Zeinati just recently put the finishing touches on the ninth issue of the publication, which includes interviews, poems, stories, essays and visual art. Sukoon is part of what Zeinati views as something long overdue and necessary within the Anglophone literary landscape.
“As Arab-American poet George Abraham mentioned in our latest issue, ‘We are living in a day and age where poetry is becoming increasingly diverse, with poets of color subverting euro-centric norm and traditions; a day and age where my children will grow up actually being able to see themselves in English Literature,’” Zeinati explains. “This is exactly why I started Sukoon – to create a space for our previously marginalized Arab or Arab-themed voices to rest and find each other and to complement other platforms working toward the same purpose.
“With each new issue, more and more emerging writers and artists are sharing their beautiful work, among established names in the literary scene. And the fact that it’s online makes it reach the world more quickly and more widely.”
Asked to share a few of the pieces she’s helped to showcase recently, the UMSL alumna suggests works by Olivia Ayes (a fellow UMSL graduate), Hazem Fahmy, Sahar Mustafa, Mohja Kahf, Aziza Quzeiz, Jess Rizkallah and Frank Dullaghan, along with Abraham.
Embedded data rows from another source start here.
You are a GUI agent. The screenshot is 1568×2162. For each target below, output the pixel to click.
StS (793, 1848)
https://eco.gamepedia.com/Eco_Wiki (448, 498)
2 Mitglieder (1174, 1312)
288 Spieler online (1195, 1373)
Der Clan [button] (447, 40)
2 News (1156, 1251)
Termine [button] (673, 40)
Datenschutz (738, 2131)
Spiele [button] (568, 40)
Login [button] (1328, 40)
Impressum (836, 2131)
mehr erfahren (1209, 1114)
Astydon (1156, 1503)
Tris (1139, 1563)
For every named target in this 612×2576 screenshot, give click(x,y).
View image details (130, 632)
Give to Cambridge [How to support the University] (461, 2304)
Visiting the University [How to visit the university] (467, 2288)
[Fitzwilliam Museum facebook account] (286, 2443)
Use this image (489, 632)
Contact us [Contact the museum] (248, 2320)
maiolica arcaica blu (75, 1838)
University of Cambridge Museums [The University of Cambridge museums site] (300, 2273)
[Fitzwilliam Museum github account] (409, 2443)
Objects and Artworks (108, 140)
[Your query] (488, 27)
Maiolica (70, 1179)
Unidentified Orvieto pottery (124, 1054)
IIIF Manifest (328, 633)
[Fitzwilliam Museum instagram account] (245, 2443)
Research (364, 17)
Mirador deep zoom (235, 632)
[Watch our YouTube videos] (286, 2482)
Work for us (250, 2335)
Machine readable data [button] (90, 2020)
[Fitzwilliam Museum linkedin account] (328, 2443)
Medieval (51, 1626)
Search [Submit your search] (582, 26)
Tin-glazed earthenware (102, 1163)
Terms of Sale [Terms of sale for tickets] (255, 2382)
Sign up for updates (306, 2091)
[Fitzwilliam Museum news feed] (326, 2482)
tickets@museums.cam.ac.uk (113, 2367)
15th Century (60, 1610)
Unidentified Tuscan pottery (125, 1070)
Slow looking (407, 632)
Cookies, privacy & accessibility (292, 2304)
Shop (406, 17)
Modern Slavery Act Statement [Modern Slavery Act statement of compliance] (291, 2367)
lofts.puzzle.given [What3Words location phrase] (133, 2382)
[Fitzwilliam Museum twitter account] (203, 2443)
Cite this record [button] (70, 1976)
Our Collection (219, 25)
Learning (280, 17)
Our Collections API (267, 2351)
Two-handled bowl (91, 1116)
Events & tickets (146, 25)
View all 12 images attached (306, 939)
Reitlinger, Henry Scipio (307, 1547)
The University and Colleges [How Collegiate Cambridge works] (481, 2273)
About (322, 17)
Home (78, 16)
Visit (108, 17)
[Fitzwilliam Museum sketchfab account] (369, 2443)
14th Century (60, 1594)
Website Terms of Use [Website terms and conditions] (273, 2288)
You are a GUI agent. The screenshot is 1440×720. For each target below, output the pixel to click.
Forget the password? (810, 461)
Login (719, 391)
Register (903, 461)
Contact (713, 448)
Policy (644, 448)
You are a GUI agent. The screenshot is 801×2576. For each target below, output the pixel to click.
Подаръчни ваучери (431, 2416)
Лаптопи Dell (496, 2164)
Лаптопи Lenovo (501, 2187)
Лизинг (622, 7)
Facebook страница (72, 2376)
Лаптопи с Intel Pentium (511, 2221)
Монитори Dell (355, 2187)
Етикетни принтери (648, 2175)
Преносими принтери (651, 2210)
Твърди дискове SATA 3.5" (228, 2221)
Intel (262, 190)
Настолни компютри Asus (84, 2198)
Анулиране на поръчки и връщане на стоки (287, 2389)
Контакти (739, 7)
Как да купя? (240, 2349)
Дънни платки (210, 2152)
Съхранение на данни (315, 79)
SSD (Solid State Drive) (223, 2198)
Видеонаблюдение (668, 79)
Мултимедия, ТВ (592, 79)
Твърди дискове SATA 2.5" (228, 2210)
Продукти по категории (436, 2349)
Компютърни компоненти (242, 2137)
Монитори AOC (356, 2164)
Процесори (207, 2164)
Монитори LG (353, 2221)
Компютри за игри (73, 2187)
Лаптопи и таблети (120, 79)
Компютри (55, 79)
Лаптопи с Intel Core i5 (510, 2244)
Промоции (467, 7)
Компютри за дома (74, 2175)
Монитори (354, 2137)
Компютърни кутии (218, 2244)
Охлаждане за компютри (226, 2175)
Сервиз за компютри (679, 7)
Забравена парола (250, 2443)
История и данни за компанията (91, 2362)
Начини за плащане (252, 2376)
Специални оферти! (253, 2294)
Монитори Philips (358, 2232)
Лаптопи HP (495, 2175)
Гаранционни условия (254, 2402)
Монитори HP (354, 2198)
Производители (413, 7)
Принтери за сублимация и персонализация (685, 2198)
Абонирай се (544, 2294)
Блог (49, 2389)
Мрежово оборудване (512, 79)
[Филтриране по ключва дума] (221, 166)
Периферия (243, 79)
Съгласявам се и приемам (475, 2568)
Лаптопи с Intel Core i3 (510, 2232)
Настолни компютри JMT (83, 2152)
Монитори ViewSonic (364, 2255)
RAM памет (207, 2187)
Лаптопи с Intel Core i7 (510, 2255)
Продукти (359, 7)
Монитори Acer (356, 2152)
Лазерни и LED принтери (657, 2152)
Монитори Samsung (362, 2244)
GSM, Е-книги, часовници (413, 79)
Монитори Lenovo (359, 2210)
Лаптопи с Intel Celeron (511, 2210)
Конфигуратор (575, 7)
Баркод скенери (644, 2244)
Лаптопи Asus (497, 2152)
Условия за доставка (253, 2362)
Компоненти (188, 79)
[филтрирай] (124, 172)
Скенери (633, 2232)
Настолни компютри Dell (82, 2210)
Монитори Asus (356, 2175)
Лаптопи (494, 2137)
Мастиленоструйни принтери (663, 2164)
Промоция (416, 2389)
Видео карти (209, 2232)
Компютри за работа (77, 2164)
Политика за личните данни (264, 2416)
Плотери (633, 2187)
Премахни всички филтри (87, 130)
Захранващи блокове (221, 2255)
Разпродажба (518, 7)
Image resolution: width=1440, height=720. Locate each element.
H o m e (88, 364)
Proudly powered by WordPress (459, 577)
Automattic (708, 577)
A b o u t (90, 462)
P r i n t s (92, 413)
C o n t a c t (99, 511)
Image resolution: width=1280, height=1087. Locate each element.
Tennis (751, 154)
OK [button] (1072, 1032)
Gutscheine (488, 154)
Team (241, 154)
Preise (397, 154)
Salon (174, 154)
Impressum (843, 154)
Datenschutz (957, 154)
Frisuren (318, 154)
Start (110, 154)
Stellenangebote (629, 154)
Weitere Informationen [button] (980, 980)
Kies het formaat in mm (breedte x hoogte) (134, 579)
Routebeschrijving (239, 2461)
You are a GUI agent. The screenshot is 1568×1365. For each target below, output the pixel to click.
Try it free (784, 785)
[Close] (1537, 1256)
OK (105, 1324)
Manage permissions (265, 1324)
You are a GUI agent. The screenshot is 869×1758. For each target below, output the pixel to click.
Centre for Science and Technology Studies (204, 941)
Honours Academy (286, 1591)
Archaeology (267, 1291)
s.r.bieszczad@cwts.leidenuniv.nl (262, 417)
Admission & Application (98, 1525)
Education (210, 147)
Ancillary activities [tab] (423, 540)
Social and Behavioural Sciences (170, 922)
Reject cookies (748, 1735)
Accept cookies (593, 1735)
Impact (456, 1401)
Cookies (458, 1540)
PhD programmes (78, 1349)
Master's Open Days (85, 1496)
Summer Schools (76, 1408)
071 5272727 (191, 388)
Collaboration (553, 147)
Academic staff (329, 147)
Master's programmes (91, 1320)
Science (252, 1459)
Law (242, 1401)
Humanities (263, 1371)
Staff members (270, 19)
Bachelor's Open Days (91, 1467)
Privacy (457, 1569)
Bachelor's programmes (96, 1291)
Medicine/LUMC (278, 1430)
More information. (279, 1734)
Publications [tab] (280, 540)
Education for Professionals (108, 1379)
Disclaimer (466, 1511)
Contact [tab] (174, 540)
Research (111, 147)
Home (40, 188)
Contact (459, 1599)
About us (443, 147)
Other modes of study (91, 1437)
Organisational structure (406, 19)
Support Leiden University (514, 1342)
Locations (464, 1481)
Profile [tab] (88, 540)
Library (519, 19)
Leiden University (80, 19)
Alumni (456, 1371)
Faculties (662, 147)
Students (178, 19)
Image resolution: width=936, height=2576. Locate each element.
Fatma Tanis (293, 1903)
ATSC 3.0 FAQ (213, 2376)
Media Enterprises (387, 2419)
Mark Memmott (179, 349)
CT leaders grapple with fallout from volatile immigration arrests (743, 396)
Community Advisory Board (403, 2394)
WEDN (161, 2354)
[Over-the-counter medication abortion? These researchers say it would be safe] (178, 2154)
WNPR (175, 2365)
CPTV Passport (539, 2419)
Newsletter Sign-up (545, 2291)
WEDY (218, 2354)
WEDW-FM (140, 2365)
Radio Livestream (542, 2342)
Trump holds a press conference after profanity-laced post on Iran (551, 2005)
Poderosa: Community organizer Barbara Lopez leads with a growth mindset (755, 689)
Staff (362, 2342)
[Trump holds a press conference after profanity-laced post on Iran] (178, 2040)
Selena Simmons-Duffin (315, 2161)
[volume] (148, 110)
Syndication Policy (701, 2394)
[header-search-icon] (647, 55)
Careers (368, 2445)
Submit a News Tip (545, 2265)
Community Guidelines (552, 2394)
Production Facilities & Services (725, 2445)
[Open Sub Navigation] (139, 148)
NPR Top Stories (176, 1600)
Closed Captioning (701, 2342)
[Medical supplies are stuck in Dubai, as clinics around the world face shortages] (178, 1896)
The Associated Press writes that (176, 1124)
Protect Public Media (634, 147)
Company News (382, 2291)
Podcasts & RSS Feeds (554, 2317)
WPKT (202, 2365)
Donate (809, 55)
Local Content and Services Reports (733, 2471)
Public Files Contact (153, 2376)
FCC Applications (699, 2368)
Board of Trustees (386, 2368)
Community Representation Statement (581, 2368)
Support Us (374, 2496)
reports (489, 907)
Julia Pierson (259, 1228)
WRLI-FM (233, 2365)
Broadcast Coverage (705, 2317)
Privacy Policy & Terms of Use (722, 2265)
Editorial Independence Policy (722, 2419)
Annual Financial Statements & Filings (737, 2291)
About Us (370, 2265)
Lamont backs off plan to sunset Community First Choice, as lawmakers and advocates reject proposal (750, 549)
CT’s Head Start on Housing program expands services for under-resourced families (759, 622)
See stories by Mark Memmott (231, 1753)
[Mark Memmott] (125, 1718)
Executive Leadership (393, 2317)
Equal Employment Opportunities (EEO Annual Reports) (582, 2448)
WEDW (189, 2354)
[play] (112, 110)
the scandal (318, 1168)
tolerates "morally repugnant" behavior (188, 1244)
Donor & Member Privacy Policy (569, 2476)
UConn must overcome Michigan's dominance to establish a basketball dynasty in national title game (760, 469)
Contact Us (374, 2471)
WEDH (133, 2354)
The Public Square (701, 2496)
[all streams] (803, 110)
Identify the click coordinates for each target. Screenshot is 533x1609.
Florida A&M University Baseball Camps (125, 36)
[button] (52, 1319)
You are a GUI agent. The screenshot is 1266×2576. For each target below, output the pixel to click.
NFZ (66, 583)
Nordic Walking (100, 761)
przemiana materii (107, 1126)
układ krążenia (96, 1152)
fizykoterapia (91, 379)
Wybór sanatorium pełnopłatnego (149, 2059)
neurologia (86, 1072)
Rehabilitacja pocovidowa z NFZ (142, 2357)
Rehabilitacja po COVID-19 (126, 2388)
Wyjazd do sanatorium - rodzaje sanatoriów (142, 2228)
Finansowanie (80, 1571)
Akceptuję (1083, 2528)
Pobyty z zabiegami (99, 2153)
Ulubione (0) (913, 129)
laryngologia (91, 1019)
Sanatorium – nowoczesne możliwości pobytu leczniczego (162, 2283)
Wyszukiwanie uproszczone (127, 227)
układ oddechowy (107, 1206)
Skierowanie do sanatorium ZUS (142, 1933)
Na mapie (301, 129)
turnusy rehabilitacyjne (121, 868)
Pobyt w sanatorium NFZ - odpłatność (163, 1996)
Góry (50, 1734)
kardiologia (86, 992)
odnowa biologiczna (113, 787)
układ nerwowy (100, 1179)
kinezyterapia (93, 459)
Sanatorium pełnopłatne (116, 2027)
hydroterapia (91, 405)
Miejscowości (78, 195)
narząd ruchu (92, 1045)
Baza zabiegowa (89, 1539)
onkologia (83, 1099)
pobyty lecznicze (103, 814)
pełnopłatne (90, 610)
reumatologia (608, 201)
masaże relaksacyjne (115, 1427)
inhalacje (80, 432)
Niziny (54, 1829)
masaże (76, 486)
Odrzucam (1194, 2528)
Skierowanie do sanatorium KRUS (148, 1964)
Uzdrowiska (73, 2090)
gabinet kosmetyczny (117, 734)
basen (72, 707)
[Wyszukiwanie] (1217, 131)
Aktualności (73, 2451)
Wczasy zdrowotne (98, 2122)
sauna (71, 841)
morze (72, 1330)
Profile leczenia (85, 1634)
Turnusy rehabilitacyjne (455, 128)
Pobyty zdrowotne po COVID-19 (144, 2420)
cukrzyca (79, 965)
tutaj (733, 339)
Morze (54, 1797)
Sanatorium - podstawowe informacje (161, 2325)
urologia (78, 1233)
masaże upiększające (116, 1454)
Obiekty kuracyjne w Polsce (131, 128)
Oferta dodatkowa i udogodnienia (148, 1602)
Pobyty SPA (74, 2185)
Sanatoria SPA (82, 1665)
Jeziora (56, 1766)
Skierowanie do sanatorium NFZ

Zeinati is also excited about how her students are “getting up the courage to share their creative writing in public” both at readings she organizes for Sukoon and at other events in the Beirut region.
Additionally, she continues to share her own work, including in UMSL’s Natural Bridge, which will publish her poem “What We Will Tell” in its upcoming issue.
“The truth is that I only have good memories of my time at UMSL, and I’m happy to say that I’ve stayed in touch with several classmates and faculty members,” Zeinati adds. “I also partnered with my mentor, Dr. Steven Schreiner, for a poetry event in Kuwait a couple years ago. I look forward to more of such collaborations.”